Kassim, que había asistido en silencio a la conversación, dio un paso adelante.
—Señor —dijo—, no puedo consentir que…
No tuvo tiempo de completar la frase. De un tirón salvaje, Jürgen le arrancó la chilaba a Aisha. La seda se desgarró y las perlas que la adornaban se desparramaron por el suelo. La mujer quedó completamente desnuda ante los ojos de todos. El sol arrancó destellos de su piel morena, mientras ella intentaba cubrirse con las manos los pechos y el sexo.
Los hombres que trabajaban al fondo trasladando paquetes y barriles a los dhows lanzaron una exclamación y se acercaron para mirar. Después de varias semanas sin ver a una mujer, la excitación recorrió sus filas como una tormenta de fuego.
Kassim se quitó la camisa y corrió hacia Aisha. Se la echó sobre los hombros y ella la sujetó con las dos manos para cubrirse. Detrás de ellos, algunos de los soldados murmuraban excitados y otros proferían comentarios obscenos. Uno de los cristianos se lanzó hacia la muchacha con los brazos extendidos. El capitán mameluco lo derribó de un puñetazo y desenvainó su espada para hacer frente a los hombres.
—¿Quién va a ser el siguiente? —dijo mientras agitaba el arma en el aire.
Nadie más se acercó, pero todos los ojos estaban clavados en Aisha.
Ibn Jalid soltó una carcajada.
—Capitán —dijo—, es digno de elogio cómo te esfuerzas en defender la virtud de alguien que carece por completo de ella. Deberías dirigir tus esfuerzos a encontrar el talismán que desapareció porque dejaste escapar a esta mujer.

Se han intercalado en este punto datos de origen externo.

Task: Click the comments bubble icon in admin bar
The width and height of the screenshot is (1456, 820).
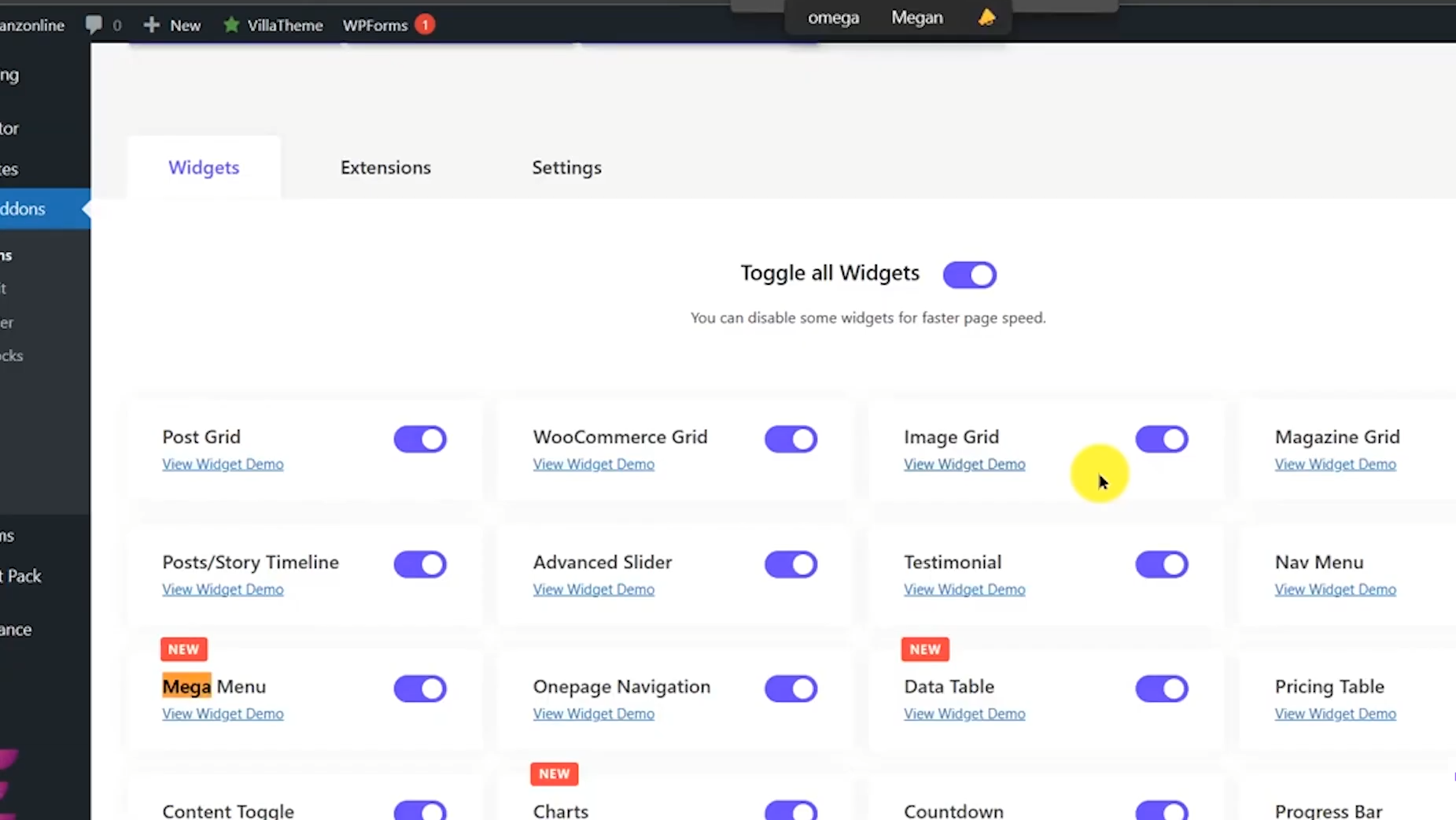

Kassim miró al gran visir y su mano se apretó con tanta fuerza alrededor de la empuñadura de su espada que los nudillos se le pusieron blancos. En su mente se dibujó con nitidez la secuencia: avanzar hacia el gran visir, levantar la espada y dejarla caer con todas sus fuerzas para que la diminuta cabeza calva de aquel canalla rodara por el suelo. Pero no lo hizo, porque con el rabillo del ojo vio que Jürgen desenvainaba también su espada y se quedaba a la expectativa. La tensión entre los dos hombres creció, pero no llegó a estallar.
El gran visir sonrió. Había captado las intenciones del mameluco, y también las ganas del barón de que Kassim pasase de los pensamientos a los hechos para así responder a su ataque. Pero al final no había ocurrido nada. Era precisamente ese equilibrio lo que buscaba cuando puso a aquellos dos perros al frente de la expedición.
Se volvió hacia Jürgen y dijo:
—Barón, revisa bien las ropas de la mujer por si el talismán está oculto en ellas.
Jürgen palpó la chilaba con sus gruesos dedos, pero no encontró nada. Después comenzó a desgarrar la seda tira a tira con su espada hasta cerciorarse de que el talismán no estaba allí.
—Mi marido te matará por esto —le dijo Aisha mientras se esforzaba en no llorar de rabia y de vergüenza. Se había sentado en el suelo, con las piernas dobladas bajo ella, e intentaba en vano cubrírselas también con la camisa de Kassim.
—Tu marido me dará lo que yo le pida a cambio de tu vida —le respondió el gran visir mirándola con desprecio—. Ahora eres mi talismán para controlar a los djinns.